SF Council approves money to prevent evictions

Copyright © 2020 Albuquerque Journal

SANTA FE – Santa Fe city councilors Wednesday approved using around $1.8 million to help homeless people and those in danger of losing their homes due to evictions.

The majority of the money represents some of the city’s first purchases using the $17 million in Coronavirus Aid, Relief, and Economic Security (CARES) Act funding it received from the state in September.

Of that, $1.6 million will go toward a contract with the Family Independence Initiative, which aims to provide financial assistance to families impacted by the COVID-19 pandemic who did not qualify for unemployment, stimulus money or other governmental benefits.

The current economic crisis, which has put thousands out of work by limited many sectors of the economy, has heightened worries about a possible eviction crisis if working families can no longer afford to pay rent.

City Community Services Director Kyra Ochoa said there’s a monumental need in the community for assistance and that some families may owe as much as $18,000 in back rent.

“It doesn’t go far enough to address the need for relief that so many of the families in Santa Fe are currently experiencing,” Ochoa said.

The program will distribute one-time awards to those who qualify: $750 to families who have seen a reduction in work hours or have lost their jobs entirely and $3,000 for those facing any threat of eviction from landlords.

Two local nonprofits, Somos Un Pueblo Unido and Chainbreaker Collective, will assist in connecting needy residents to the program so they can apply.

Chainbreaker Executive Director Tomas Rivera reiterated that the money is a temporary solution, not a permanent fix.

“There’s not going to be enough money to stop this from happening,” Rivera said of mass evictions. “At the end of the day, there’s going to need to be some policy conversations.”

Chainbreaker Collective and the city plan to release a report on the extent of the eviction problem in Santa Fe in November, he said.

Councilors also approved allocating $225,000 to the Salvation Army to set up a 25-bed shelter for homeless people at its West Alameda location.

Ochoa told councilors the city is currently trying to provide adequate bed space for homeless individuals before winter kicks in. The Interfaith Shelter normally provides more than 100 beds, which will now be reduced to 36 to maintain social distancing.

Along with the Salvation Army, beds will be provided at the city’s Midtown Campus shelter, St. Elizabeth’s shelter and around 40 beds in local motels, although the exact number of beds needed remains unknown.

“We hopefully have hit the number that we’re going to be able to meet this winter,” Councilor Jamie Cassutt-Sanchez said.

★ ★ ★ ★ ★

Exercise:
Duplicate the stretch of the Santa Fe eviction article from "Chainbreaker Collective and" through "maintain social distancing." word for word. The records have no connection to the text.

★ ★ ★ ★ ★

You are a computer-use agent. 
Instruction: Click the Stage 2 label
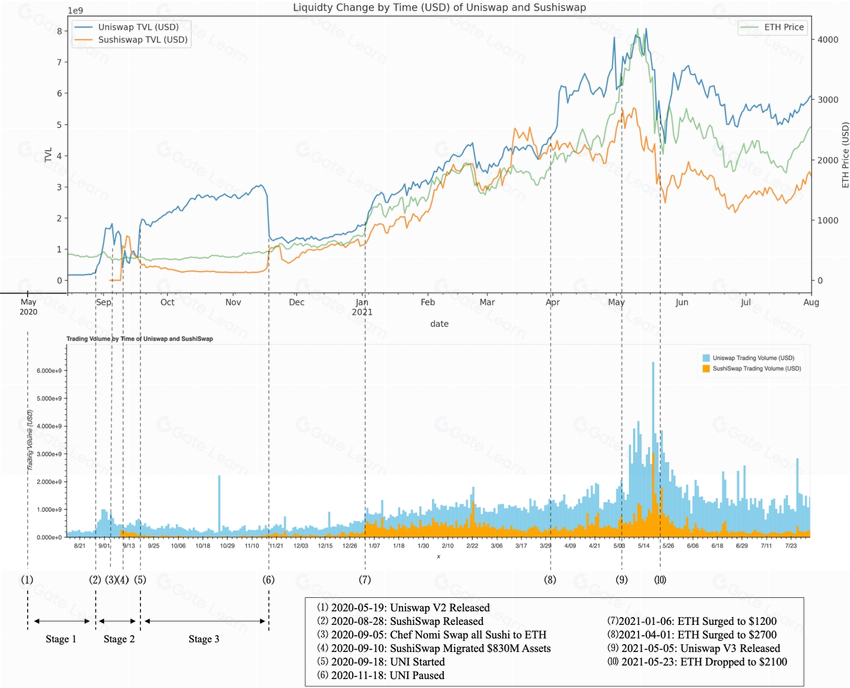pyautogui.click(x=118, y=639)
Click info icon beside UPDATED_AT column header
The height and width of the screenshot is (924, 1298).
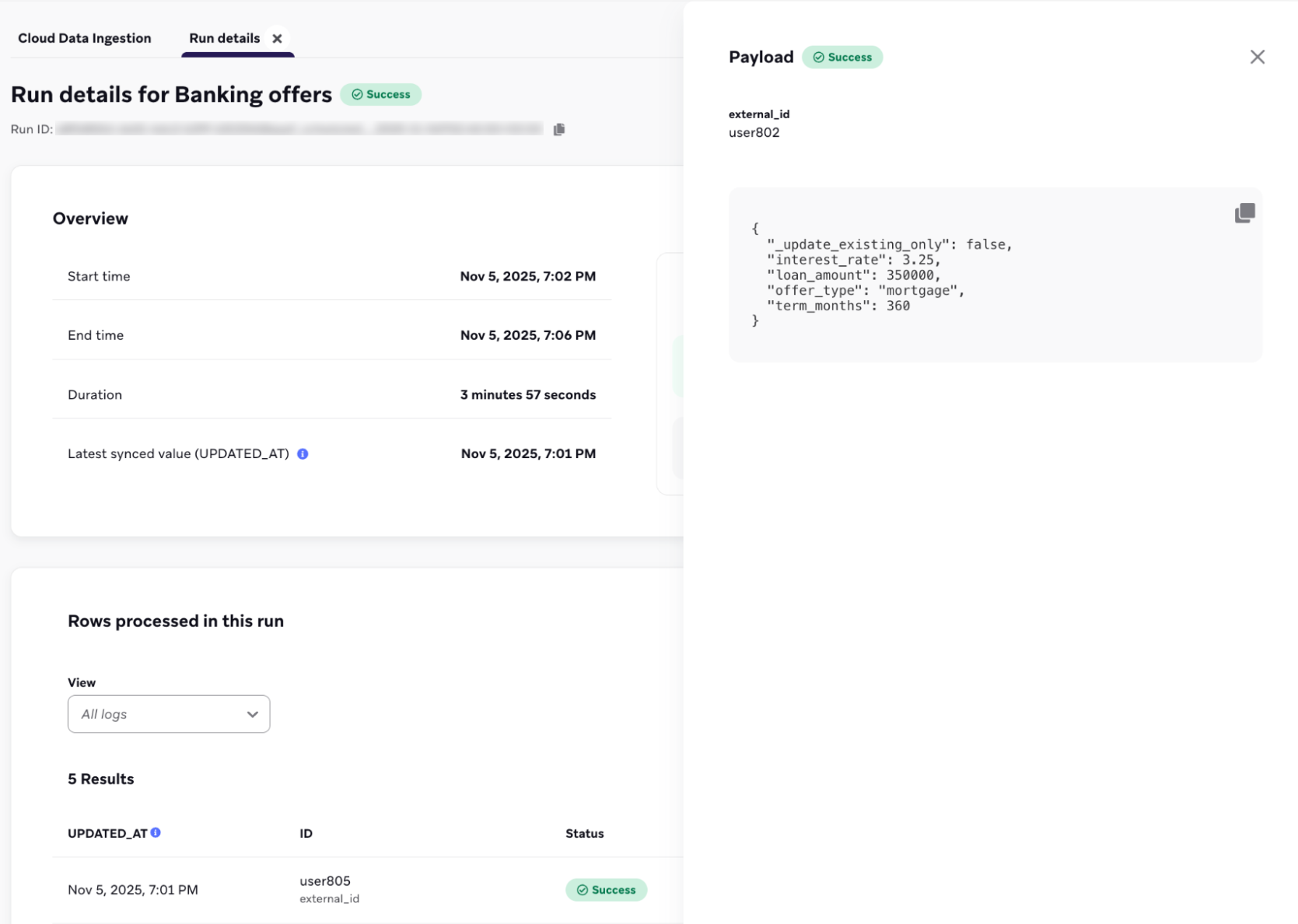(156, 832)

★ ★ ★ ★ ★

The completed task:
Chainbreaker Collective and the city plan to release a report on the extent of the eviction problem in Santa Fe in November, he said.

Councilors also approved allocating $225,000 to the Salvation Army to set up a 25-bed shelter for homeless people at its West Alameda location.

Ochoa told councilors the city is currently trying to provide adequate bed space for homeless individuals before winter kicks in. The Interfaith Shelter normally provides more than 100 beds, which will now be reduced to 36 to maintain social distancing.